Share via


FAST Search Content SSA Architecture Demystified

I was recently working with a large enterprise customer trying to understand how they should design their FAST Search Content SSA architecture to handle their indexing throughput, indexing priority and high availability requirements for index freshness. Prior to this engagement, this element of the FAST Search architecture was largely a black box to me. From what I understood, all you needed to do was create a content SSA, define your data sources and let the system do its thing. Even for the large content scenario for FAST Search, the primary reason for multiple crawler components was to accommodate the throughput limitations of a single network interface. It wasn't  as though we would scale the "content SSA" to accommodate our content throughput requirements. After doing some surface-level research, I decided to dig deeper.

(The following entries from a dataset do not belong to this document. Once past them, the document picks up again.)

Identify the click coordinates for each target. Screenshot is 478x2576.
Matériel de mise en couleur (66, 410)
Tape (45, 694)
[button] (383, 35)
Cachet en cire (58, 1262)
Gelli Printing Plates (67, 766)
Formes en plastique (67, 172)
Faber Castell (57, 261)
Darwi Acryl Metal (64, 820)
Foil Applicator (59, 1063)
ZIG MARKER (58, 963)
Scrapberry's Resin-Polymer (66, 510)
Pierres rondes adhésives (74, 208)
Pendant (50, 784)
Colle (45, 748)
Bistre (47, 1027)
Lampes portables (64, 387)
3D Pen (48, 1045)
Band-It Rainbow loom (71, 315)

The FAST Search Content SSA is really just a logical, or abstract, component that encompasses all of the crawler components and the search service administration component. So, in order to scale and create a highly-available content SSA, we should look at those components.

The search service administration component is primarily just an abstraction on top of the search service configuration database. Unfortunately, the search service admin component does not provide any automatic failover mechanisms. If the server hosting the service goes down, so does your feeding (but not your search). However, it's just a few quick lines of PowerShell to bring it back up... and a backup server to bring it back up on, of course. 

For the search service configuration database itself, that's not my area of expertise. You should design your SQL infrastructure in the proper manner so that it is not your single point of failure using SQL best practices for high availability.

For the crawler components, their state is also stored in the crawler databases. If a server hosting a crawler component fails, the crawler can easily be restored by creating a new crawler component on another server and pointing it at your crawler database. Again, high availabiity for that database is outside the scope of my expertise but I'm sure the rest of the interwebs are filled with details.